Just a couple of decades ago, marketers were thirsting for digital data. Today, many of them are drowning in it.
For data to matter, marketers must analyze it and turn it into insights. It feels like a tall order, dealing with so many disparate data sources.
Marketers still have far to go in really taking advantage of all of the data available to them. For example, according to Forrester Research, only 19 percent of marketers integrate social media data with customer-relationship-management data, and for in-store data, that figure decreases to 16 percent.
Social data can be a gold mine of insightful information, but only for marketers that know how to use it.
Even by itself, social media data can be used in numerous cases, but some of the most impactful opportunities lie in integrating social data with other data sources (such as data collected in-store or through call-center phone conversations) and analytics technologies. The following examples illustrate how companies are using social data to great effect, and these practices are worth emulating.
Social listening sheds light on brand sentiment
Most brands monitor their social media notifications, keeping up-to-date with tags, comments and other customer interactions. However, there’s much more to the conversation.

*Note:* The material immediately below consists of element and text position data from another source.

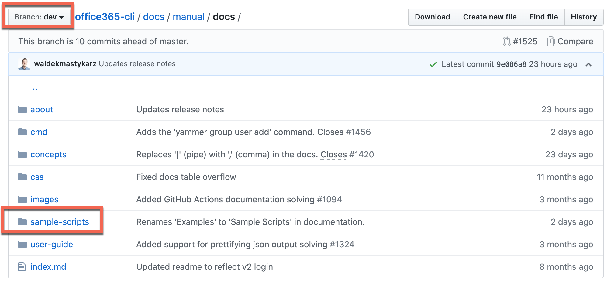
Task: Click the about folder icon
Action: (x=22, y=109)
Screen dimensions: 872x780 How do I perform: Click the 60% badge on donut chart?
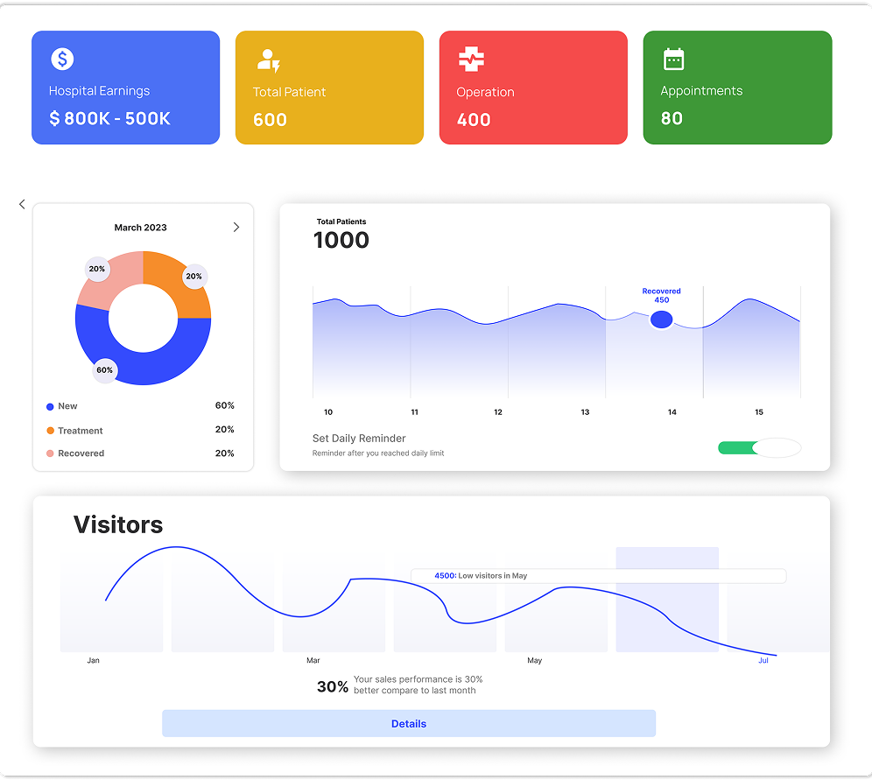click(x=104, y=370)
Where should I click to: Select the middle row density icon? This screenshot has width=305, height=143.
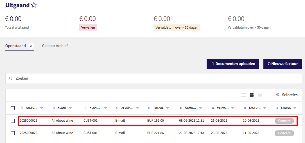tap(252, 95)
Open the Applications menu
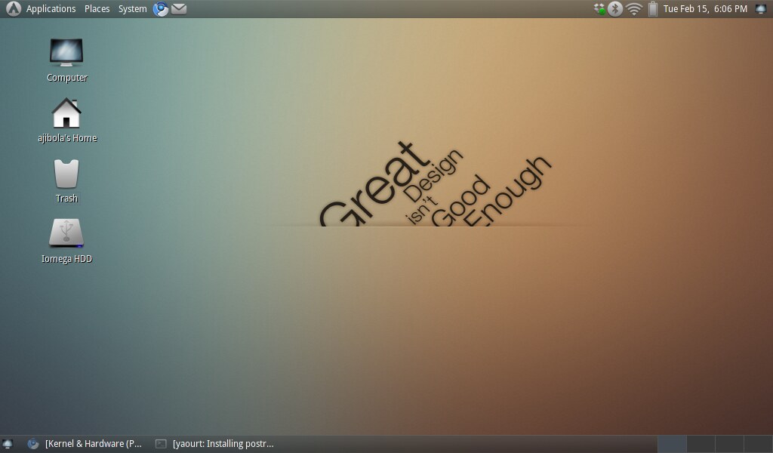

Social listening is an analysis of the overall conversation—the brand sentiment—which you can use to generate actionable insights.
To figure out who’s talking about a brand, marketers can compare the interests of the talkers with the rest of the social media population.
When Chipotle made its entire menu GMO-free (genetically modified organisms), the company used social listening to analyze what customers thought about the move and who even cared about it. Chipotle marketers saw that users tweeting about their non-GMO menu were more interested in topics like Monsanto, agriculture and climate change than the Twitter pool at large. That’s how they knew their message was resonating with the right audience, and social listening tools added valuable consumer sentiment insights.
From the data, marketers gathered that sentiment was 42 percent positive and 31 percent negative with this target audience.
Contextual and social data combine for personalized insights
Integration empowers marketers to create context-based content like never before. One company, Flybits, now offers a cloud-based, context-as-a-service solution called Experience Studio that enables companies to provide personalized experiences to mobile users. Tools like this one allow marketers to see everything from consumers’ social behavior to weather conditions in their location, so companies can get hyper-specific with their digital outreach strategies.
For example, if a mobile user is approaching a movie theater and it’s pouring in their area, the theater could combine location and weather data to recommend a movie as a great rainy-day activity. Or if a user has been raving about a particular coffeehouse on social media, it might send an offer to their friends nearby that says, “Your friend Joe loves us. Come check us out for 20 percent off.”
Social prediction enables market trend analysis
To maximize the utility of user-generated content and other social data, many brands are turning to artificial intelligence and machine learning to predict the direction of future conversations and trends in their target markets.
PepsiCo, for instance, uses a social prediction tool known as Trendscope that compiles public data from a wide variety of sources in order to inform its future product releases. The strategy has already borne fruit in the form of trendy new snacks, such as salted pea chips, that you would typically expect to see in a high-end health food store rather than next to a Pepsi can.
Social prediction lets brands get ahead of the trends instead of playing catch-up. According to PepsiCo strategic insights director James Howarth, this tool enables cross-department collaboration: “It allows us to then have a conversation with our sales and marketing teams, where we can say here are the two, three or four trends that we think have really big potential.”
Social media data in its raw form is unstructured, and marketers must mold it into manageable data sets in order to unlock its potential. The most successful companies are using tech to integrate and analyze valuable data for stronger brand strategies, personalized messaging and powerful predictions.